Well, okay.  I am horrified.  I begin to understand that weed smoking seems tame and sane in this lurid world.  I picture youth lighting up joints and turning on screens. Turning to and away from American Horror Story's violence at the same time. They turn on any device any where and watch this degradation of humanity.

Youth use marijuana as their collective shield.  They watch American Horror Story violence in a fog.  Maybe that's the only way to get through that stark hell, for surely these high school seniors are people of some morality. 

"Good God", I say to myself.  "Who am I to judge marijuana in this age of Lil Bump and Post Malone?"  

I am a middle school counselor. I asked my students for an attention grabbing song glamorizing drugs for our Red Ribbon Week's drug prevention introduction. Three academically outstanding boys said "Rock Star, Ms. Werner.  You gotta go with Rock Star."

Here are some of Post Malone's unedited "Rock Star" lyrics:

"Ayy, I've been fuckin' hoes and poppin' pillies
Man, I feel just like a rockstar (star)
Ayy, ayy, all my brothers got that gas
And they always be smokin' like a Rasta
Fuckin' with me, call up on a Uzi
And show up, man them the shottas
When my homies pull up on your block
They make that thing go grrra-ta-ta-ta (pow, pow, pow)
Ayy, ayy, switch my whip, came back in black
I'm startin' sayin', "Rest in peace to Bon Scott"
Ayy, close that door, we blowin' smoke
She ask me light a fire like I'm Morrison
Ayy, act a fool on stage
Prolly leave my fuckin' show in a cop car
Ayy, shit was legendary
Threw a TV out the window of the Montage
Cocaine on the table, liquor pourin', don't give a damn..."

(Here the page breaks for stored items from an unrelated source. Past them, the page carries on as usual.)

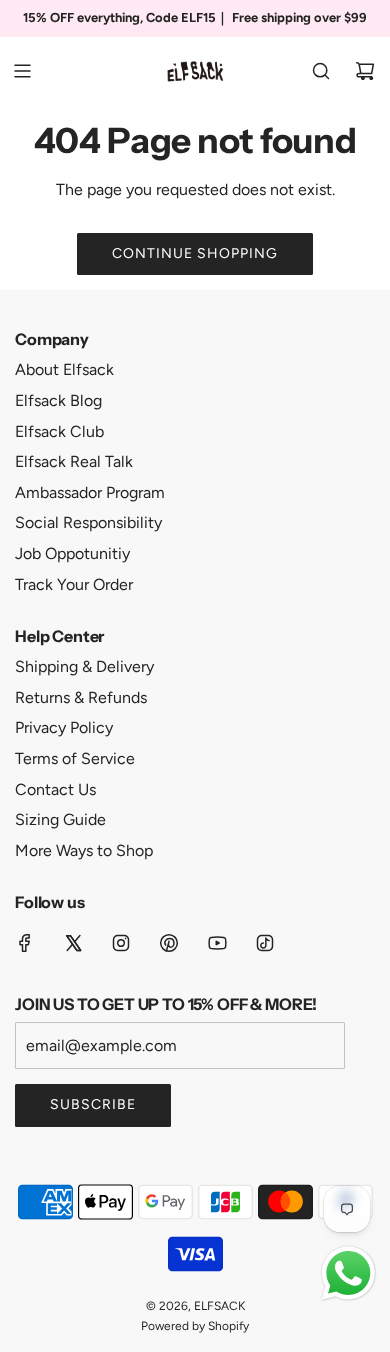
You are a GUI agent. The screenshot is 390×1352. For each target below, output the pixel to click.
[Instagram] (121, 943)
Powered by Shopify (195, 1326)
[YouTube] (217, 943)
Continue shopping (195, 253)
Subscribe (93, 1104)
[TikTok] (265, 943)
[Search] (321, 71)
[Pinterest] (169, 943)
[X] (73, 943)
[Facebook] (25, 943)
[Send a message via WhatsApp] (348, 1273)
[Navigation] (22, 71)
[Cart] (365, 71)
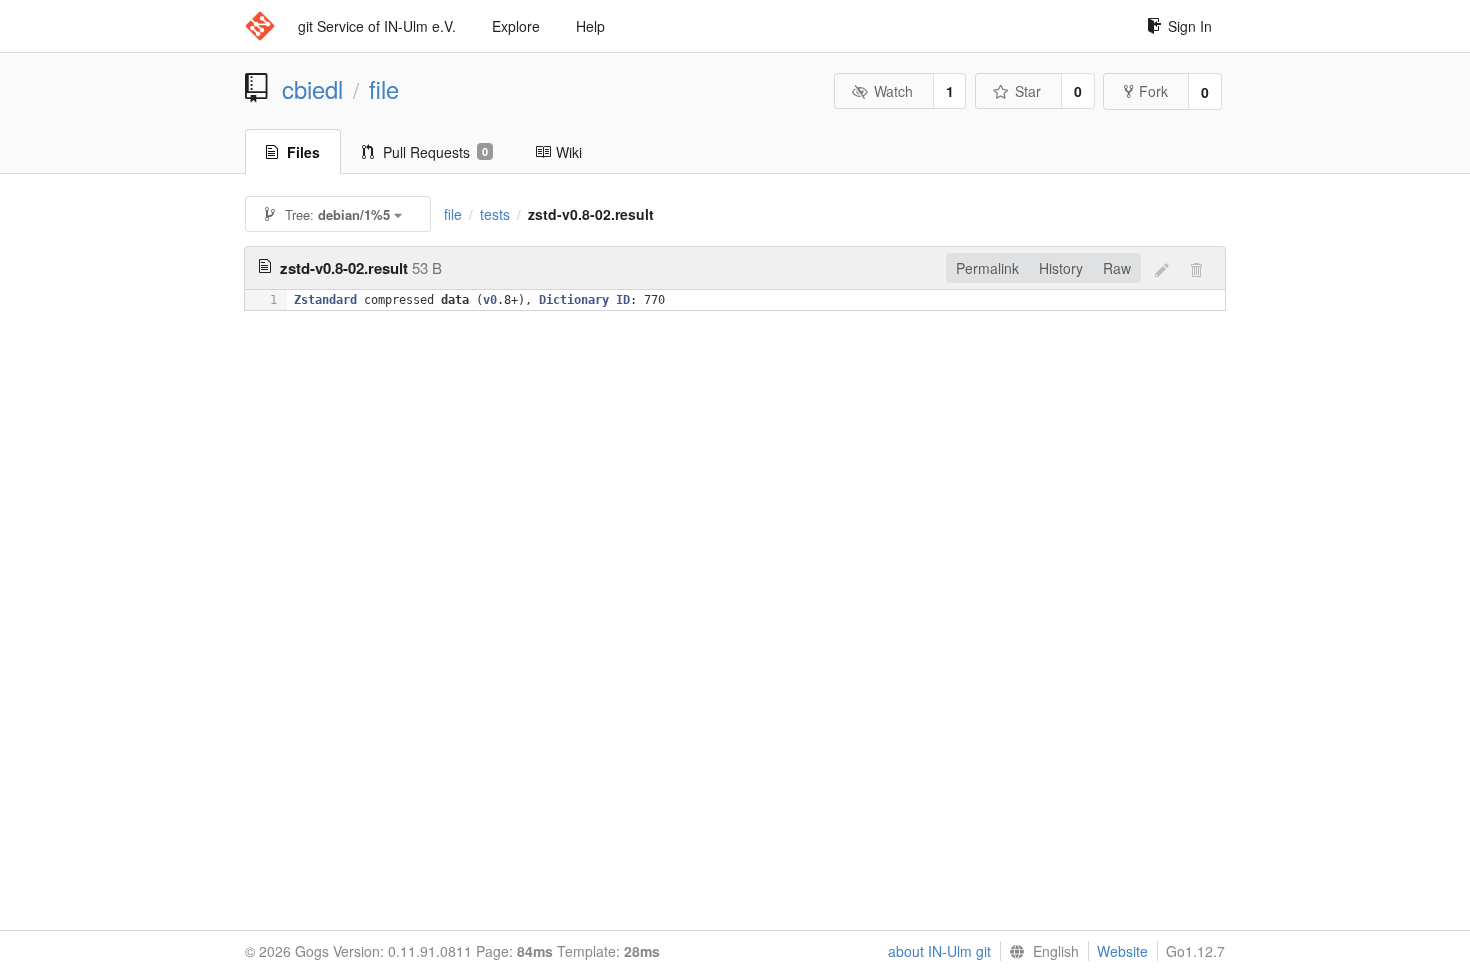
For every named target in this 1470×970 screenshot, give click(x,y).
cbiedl (312, 89)
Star (1028, 91)
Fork (1153, 91)
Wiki (569, 152)
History (1061, 268)
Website (1122, 951)
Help (590, 26)
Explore (516, 26)
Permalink (987, 268)
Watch (893, 91)
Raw (1117, 268)
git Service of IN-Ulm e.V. (377, 26)
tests (495, 214)
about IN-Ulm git (939, 951)
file (384, 89)
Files (303, 152)
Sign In (1190, 26)
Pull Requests (435, 152)
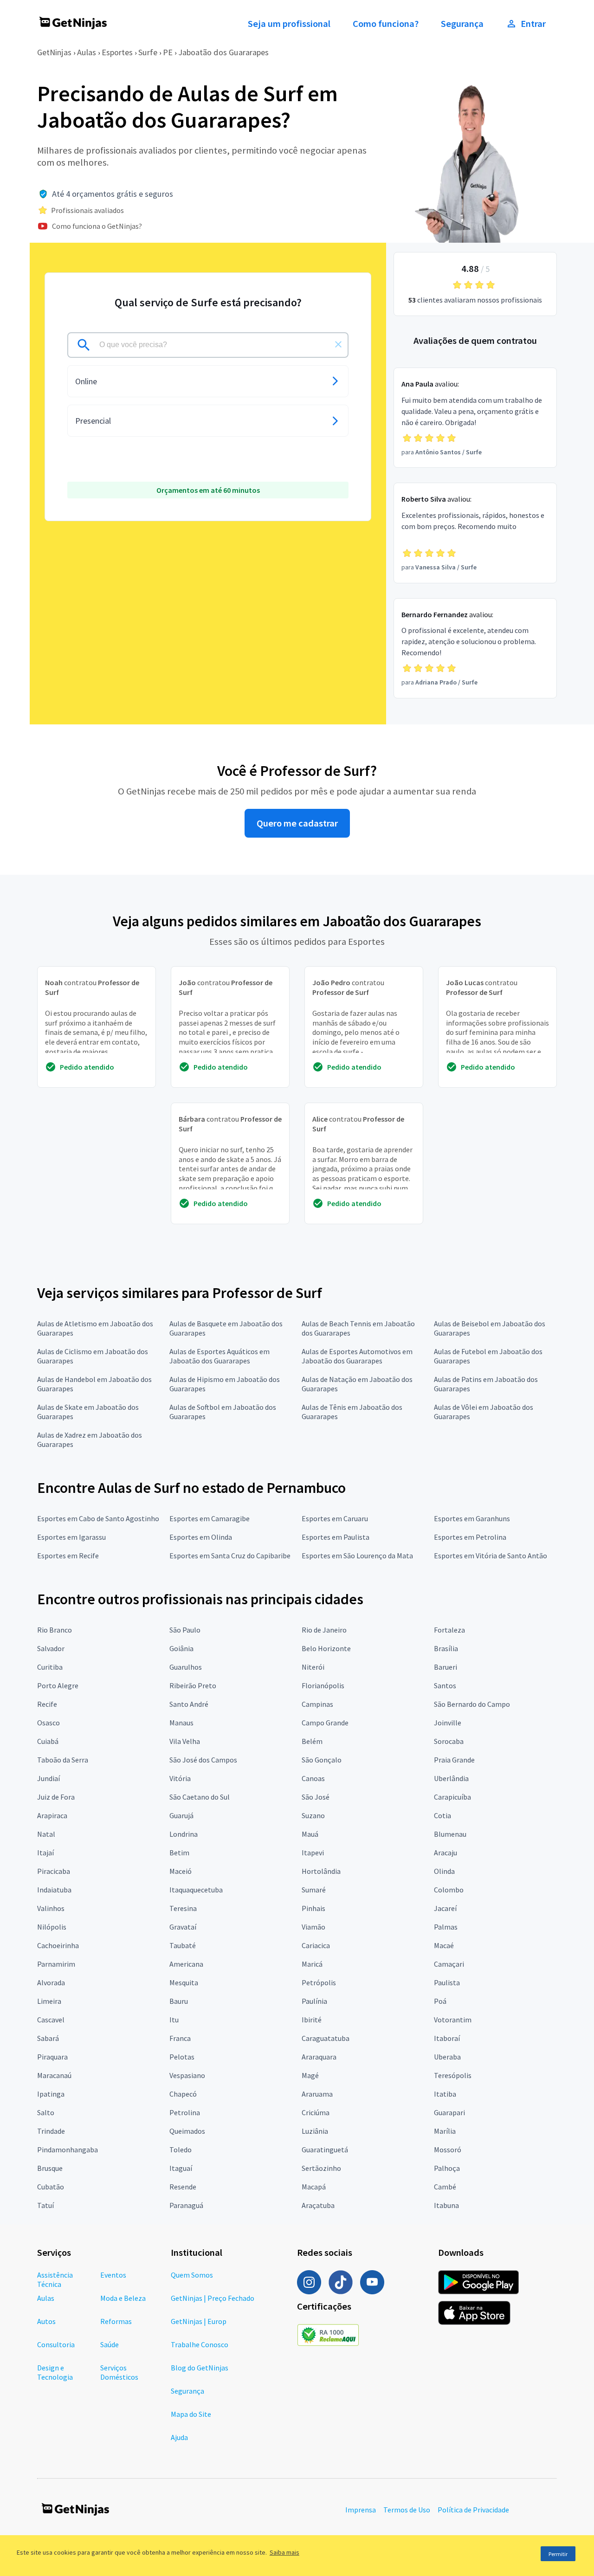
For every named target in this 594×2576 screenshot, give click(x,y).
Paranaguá (186, 2205)
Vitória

 My high school senior friend writes of marketing.  Specifically the marketing of marijuana.  And yeah, Post Malone and American Horror Story market weed.  But they market a whole lot more than weed.  They market drug, gun and sexual violence. Rape. They market disrespect.  They market misogyny. They market all day and all night.  During the school day and at 3AM, my high school senior friend can view and listen to anything she wants. And she does. 

She and her friends watch American Horror Story.